Shirley is a hamlet (and census-designated place) in Suffolk County, New York, United States. As of the 2020 census, Shirley had a population of 26,360. Shirley is the western terminus of Atlantic Crossing 1, a major submarine telecommunications cable linking the United States with the UK, Germany, and the Netherlands. Soon, the Emerald Express transatlantic communications cable will provide data connectivity between Europe and North America, landing in Shirley.

Shirley is a community in the Town of Brookhaven, on the South Shore of Long Island. It is named for developer Walter T. Shirley, who had the vision in the 1940s to turn the area on Mastic Bay into an affordable enclave. Shirley's company priced its 4,000 four-room homes starting at $4,700, and lots were priced at $295.

Shirley is served by the Mastic–Shirley Long Island Rail Road station.

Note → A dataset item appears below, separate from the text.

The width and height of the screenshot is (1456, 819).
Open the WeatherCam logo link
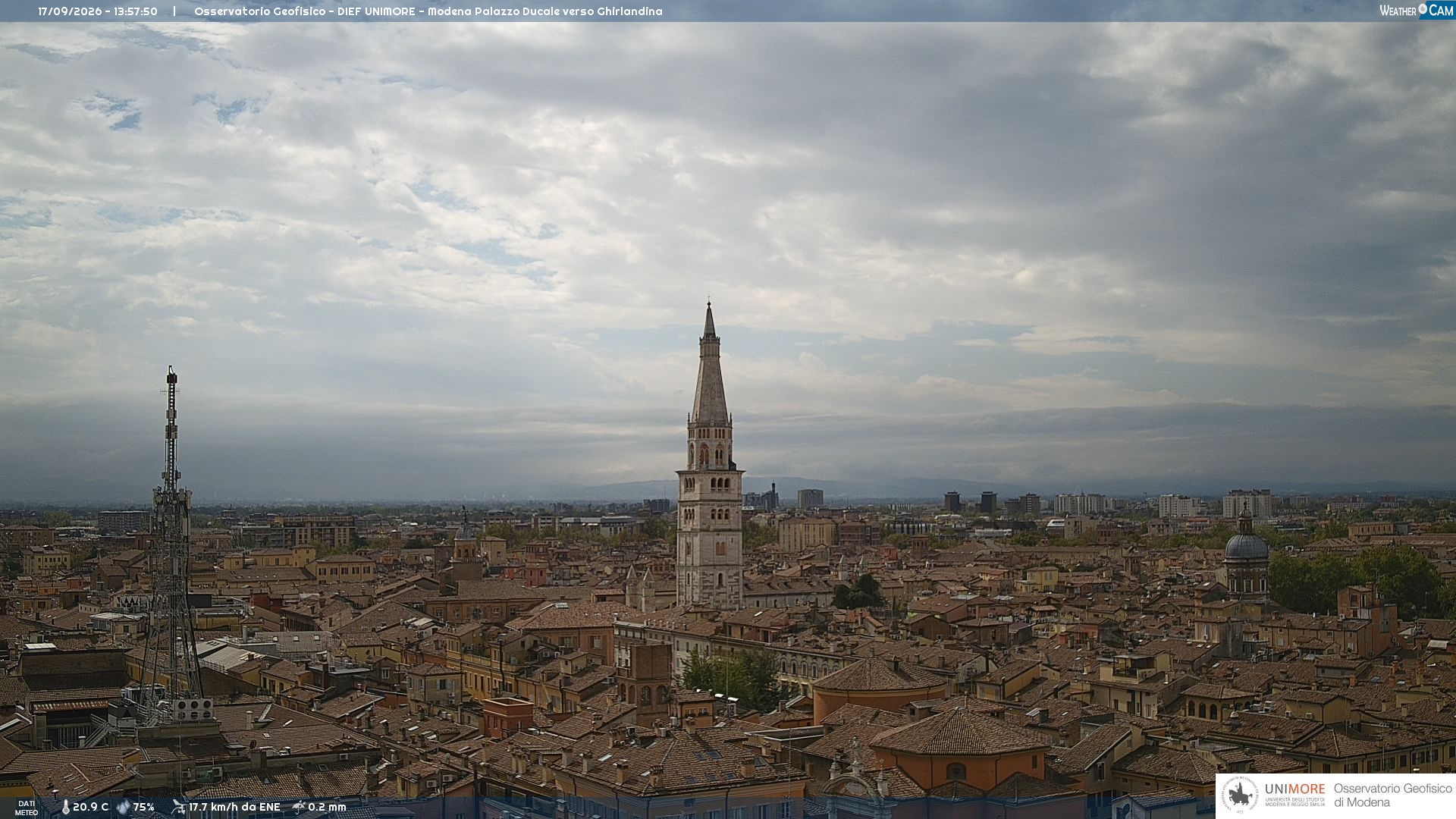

The station was a compromise when both Mastic and Shirley campaigned for it. The Smith Point Bridge is the second of only two bridge crossings from Long Island to Fire Island, allowing beach goers easy access to the ocean without taking a ferry boat.

The 7th Precinct of the Suffolk County Police Department is located in Shirley.

Shirley was once known as Tangiers (named after William "Tangier" Smith) and was home to a few summer bungalows in the early 1900s, most of their owners were from New York City, looking an escape from a vast "urban jungle". Today, most of the "Tangiers-era" still stand, although some were destroyed by hurricanes, winter storms, or arson.

==Geography==
Shirley is located at (40.796914, -72.871020).

According to the United States Census Bureau, the CDP has a total area of 30.8 km2, of which 29.7 km2 is land and 1.1 km2, or 3.63%, is water.

East Yaphank is another designation for the northern extent of Shirley. It is part of the USPS ZIP code 11967. The USPS accepts the name Shirley, Smith Point and East Yaphank for this neighborhood.

==Demographics==

Historical population
| Census | Pop. | Note | %± |
| 2020 | 26,360 |  | — |
U.S. Decennial Census

===2020 census===

As of the 2020 census, Shirley had a population of 26,360. The median age was 38.7 years. 22.5% of residents were under the age of 18 and 13.2% of residents were 65 years of age or older. For every 100 females there were 100.4 males, and for every 100 females age 18 and over there were 98.7 males age 18 and over.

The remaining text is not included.